しかし2つの個体の相性は奇跡的に合致したのです。


私は脳死の方の体の中に貴方の意識を移植したのです」


『移植したのです』と言われても『はいそうですか』なんて答えられない。


まるで二台の事故車のニコイチのように使える無事な部品だけを繋ぎ合わせて一台の車を作るようじゃないか。


かといって亡くなった方が何人もいる以上「そのまま死んでた方が良かった」なんて口が裂けても言えない。


頭がこんがらがってきた。


つまり僕の身体は既に死んでいる、という事だ。


そして僕は見知らぬ誰かの身体の中に意識だけ移植された、という事だ。


「混乱されているでしょう。


私もこのようなケースは初めてで安易にアドバイスは正直出来ません。


まずはゆっくり休んで考えては如何でしょうか?


そのための時間は沢山あります」医師は優しい口調で言った。


『はい』




いくつか聞いてわかった事があった。


僕の意識が入ったこの身体は無事だったとは言え事故の深刻なダメージもあったらしい。


今僕の意識は比較的クリアだが半分麻酔で眠っていて、半分起きている状態らしい。


全身に麻酔を行き届かせてしまうと、自律呼吸すらも止まってしまって場合によっては死に至るとの事だ。

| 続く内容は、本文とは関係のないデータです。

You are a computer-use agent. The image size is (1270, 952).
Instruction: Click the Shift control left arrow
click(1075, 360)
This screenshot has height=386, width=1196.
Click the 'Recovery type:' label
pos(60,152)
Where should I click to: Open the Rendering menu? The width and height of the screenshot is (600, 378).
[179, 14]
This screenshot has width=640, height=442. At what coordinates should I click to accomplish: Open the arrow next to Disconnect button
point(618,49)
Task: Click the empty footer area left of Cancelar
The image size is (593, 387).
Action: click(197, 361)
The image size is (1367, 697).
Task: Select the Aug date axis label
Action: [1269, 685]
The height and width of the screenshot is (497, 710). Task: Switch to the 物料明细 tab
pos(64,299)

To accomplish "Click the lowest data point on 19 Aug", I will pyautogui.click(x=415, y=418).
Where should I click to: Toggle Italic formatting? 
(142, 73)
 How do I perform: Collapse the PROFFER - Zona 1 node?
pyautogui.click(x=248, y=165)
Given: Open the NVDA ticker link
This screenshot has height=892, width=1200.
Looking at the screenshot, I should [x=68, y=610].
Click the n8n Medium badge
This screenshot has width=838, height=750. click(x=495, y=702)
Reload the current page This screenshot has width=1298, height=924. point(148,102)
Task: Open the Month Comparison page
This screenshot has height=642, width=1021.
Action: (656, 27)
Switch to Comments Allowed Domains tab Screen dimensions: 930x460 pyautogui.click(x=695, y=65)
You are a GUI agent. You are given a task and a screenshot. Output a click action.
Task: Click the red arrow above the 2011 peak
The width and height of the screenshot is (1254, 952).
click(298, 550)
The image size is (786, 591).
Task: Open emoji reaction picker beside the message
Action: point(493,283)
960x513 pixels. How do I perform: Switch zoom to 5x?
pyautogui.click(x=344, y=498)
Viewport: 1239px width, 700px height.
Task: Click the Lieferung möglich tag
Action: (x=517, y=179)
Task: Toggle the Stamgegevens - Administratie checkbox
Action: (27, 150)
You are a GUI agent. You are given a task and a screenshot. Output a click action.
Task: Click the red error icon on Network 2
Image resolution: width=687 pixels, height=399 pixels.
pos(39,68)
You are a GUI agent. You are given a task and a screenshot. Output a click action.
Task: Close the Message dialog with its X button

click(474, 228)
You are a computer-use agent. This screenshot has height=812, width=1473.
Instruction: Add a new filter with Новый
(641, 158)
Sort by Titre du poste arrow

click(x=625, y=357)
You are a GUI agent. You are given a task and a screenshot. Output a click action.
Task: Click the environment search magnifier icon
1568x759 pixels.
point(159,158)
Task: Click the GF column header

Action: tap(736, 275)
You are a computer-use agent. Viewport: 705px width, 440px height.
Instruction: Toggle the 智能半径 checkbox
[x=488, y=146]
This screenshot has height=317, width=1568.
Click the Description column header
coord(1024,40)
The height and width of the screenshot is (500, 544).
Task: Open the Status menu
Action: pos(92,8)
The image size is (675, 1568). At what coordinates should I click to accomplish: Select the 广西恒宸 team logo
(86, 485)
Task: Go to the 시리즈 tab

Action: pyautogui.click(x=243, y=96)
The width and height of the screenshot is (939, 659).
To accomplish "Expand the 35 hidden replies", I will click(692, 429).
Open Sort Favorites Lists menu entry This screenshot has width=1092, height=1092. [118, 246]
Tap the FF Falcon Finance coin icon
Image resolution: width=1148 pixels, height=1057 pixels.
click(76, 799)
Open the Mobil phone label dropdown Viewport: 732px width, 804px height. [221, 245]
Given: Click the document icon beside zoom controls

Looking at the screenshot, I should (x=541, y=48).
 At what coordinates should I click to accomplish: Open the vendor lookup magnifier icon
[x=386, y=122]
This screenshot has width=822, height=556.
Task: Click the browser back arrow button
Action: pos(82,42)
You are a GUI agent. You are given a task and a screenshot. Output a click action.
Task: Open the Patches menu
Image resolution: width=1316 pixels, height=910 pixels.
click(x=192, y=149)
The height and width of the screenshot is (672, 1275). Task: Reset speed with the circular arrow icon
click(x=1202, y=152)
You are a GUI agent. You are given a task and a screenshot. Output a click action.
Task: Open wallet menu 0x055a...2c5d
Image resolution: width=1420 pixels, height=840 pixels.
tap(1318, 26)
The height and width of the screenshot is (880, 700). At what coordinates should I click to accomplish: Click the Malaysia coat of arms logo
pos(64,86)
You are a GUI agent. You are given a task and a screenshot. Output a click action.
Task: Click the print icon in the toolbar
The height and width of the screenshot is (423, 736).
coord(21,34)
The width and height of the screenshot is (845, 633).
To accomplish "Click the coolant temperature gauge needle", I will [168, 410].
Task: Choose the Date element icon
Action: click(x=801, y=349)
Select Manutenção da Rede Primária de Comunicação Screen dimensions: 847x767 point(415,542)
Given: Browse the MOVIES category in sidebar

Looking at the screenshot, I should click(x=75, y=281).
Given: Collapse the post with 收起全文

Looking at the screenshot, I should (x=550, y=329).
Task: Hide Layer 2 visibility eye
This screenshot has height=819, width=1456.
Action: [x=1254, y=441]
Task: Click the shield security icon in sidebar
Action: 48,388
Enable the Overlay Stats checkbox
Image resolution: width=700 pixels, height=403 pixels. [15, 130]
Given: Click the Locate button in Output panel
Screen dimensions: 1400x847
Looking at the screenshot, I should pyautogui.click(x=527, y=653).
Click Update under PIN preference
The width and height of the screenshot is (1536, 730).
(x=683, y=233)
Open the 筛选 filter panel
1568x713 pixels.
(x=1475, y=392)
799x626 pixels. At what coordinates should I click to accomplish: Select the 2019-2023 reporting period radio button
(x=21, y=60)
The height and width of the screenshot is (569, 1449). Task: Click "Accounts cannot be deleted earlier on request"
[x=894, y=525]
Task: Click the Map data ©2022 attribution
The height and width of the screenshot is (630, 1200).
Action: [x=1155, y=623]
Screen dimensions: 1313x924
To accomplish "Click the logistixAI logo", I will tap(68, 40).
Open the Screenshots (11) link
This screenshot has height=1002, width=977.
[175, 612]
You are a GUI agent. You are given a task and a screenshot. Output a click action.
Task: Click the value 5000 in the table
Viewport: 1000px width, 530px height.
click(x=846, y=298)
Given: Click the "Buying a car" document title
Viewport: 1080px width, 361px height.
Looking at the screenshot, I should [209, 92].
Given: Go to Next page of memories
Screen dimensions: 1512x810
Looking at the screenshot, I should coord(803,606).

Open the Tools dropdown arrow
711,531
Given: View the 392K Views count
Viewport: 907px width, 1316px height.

なので身体は麻酔が効いているので、自由自在には動かせない。


聴覚は問題なくある。


臭覚もおそらく問題無いだろう。


なぜなら僕は病院独特のアルコール消毒液の匂いを感じているからだ。


味覚はわからない。


看護師が「食事の時間ですよ」と言って何かを顔につけていく。


感覚は麻酔のせいで鈍いのでハッキリはわからないが、看護師の話では鼻にチューブを胃まで差し込んでいるとの事だ。


食事というのは鼻からチューブで液体の栄養剤を流し込んでいる事のようだ。


口から物を食べていない現状で「味覚はどうか?」などは判断出来ない。


ただ栄養剤が逆流して吐きそうになった時、口の中で栄養剤の味がして「うわっ苦い!」と思ったので完全に味覚がなくなった訳ではない事はハッキリした。


触覚などの身体の感覚は正直医師や看護師でも麻酔が効いている状態ではまだわからないらしい。


視覚はどの程度かはわからないがある。


瞼はまだ開かないので物をハッキリと見る事は出来ないが、瞼越しに光の明るさは感じられる。


医師の話では「リハビリで日常生活に支障がない程度には回復する」との事だ。


だが「元には絶対に戻らない。


戻ろうにももう既に元の身体ではない」との事だ。


「ショックを受けましたか?」医師が僕に聞く。


『はい』


「そんなに悲観する事はありません。


逆に元の身体では出来なかった事も出来るはずです。